Stored data entries
━━━━━━━━━━━━━━━━

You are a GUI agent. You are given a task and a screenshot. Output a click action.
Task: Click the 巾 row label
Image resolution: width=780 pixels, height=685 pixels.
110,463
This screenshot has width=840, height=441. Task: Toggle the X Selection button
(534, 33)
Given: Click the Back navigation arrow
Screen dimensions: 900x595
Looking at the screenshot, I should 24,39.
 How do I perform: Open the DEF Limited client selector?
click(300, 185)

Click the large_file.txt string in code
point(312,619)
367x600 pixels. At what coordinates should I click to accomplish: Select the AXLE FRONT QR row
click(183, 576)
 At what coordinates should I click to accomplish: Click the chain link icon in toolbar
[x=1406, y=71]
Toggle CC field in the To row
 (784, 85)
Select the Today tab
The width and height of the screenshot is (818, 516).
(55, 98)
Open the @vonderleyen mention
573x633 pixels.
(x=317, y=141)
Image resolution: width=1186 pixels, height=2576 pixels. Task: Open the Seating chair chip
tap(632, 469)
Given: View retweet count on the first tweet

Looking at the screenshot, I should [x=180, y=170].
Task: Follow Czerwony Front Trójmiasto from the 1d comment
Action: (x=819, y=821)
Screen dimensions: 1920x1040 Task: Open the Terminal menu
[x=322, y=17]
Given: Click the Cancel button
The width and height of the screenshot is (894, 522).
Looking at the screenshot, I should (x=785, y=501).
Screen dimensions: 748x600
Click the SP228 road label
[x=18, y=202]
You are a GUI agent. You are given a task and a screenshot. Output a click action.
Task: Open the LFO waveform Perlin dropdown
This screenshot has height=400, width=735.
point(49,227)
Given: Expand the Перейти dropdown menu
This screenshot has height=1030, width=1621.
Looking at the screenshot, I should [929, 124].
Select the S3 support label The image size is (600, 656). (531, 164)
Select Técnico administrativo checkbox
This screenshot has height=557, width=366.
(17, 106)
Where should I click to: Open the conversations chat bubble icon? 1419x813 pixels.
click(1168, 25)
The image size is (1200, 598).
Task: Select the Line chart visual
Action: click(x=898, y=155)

━━━━━━━━━━━━━━━━

§ **PROMPT**:
Down to the final line, the data above must be copied exactly.

§ **EXERCISE OUTPUT**:
You are a GUI agent. You are given a task and a screenshot. Output a click action.
Task: Click the 巾 row label
Image resolution: width=780 pixels, height=685 pixels.
110,463
This screenshot has width=840, height=441. Task: Toggle the X Selection button
(534, 33)
Given: Click the Back navigation arrow
Screen dimensions: 900x595
Looking at the screenshot, I should 24,39.
 How do I perform: Open the DEF Limited client selector?
click(300, 185)

Click the large_file.txt string in code
point(312,619)
367x600 pixels. At what coordinates should I click to accomplish: Select the AXLE FRONT QR row
click(183, 576)
 At what coordinates should I click to accomplish: Click the chain link icon in toolbar
[x=1406, y=71]
Toggle CC field in the To row
 (784, 85)
Select the Today tab
The width and height of the screenshot is (818, 516).
(55, 98)
Open the @vonderleyen mention
573x633 pixels.
(x=317, y=141)
Image resolution: width=1186 pixels, height=2576 pixels. Task: Open the Seating chair chip
tap(632, 469)
Given: View retweet count on the first tweet

Looking at the screenshot, I should [x=180, y=170].
Task: Follow Czerwony Front Trójmiasto from the 1d comment
Action: (x=819, y=821)
Screen dimensions: 1920x1040 Task: Open the Terminal menu
[x=322, y=17]
Given: Click the Cancel button
The width and height of the screenshot is (894, 522).
Looking at the screenshot, I should (x=785, y=501).
Screen dimensions: 748x600
Click the SP228 road label
[x=18, y=202]
You are a GUI agent. You are given a task and a screenshot. Output a click action.
Task: Open the LFO waveform Perlin dropdown
This screenshot has height=400, width=735.
point(49,227)
Given: Expand the Перейти dropdown menu
This screenshot has height=1030, width=1621.
Looking at the screenshot, I should [929, 124].
Select the S3 support label The image size is (600, 656). (531, 164)
Select Técnico administrativo checkbox
This screenshot has height=557, width=366.
(17, 106)
Where should I click to: Open the conversations chat bubble icon? 1419x813 pixels.
click(1168, 25)
The image size is (1200, 598).
Task: Select the Line chart visual
Action: click(x=898, y=155)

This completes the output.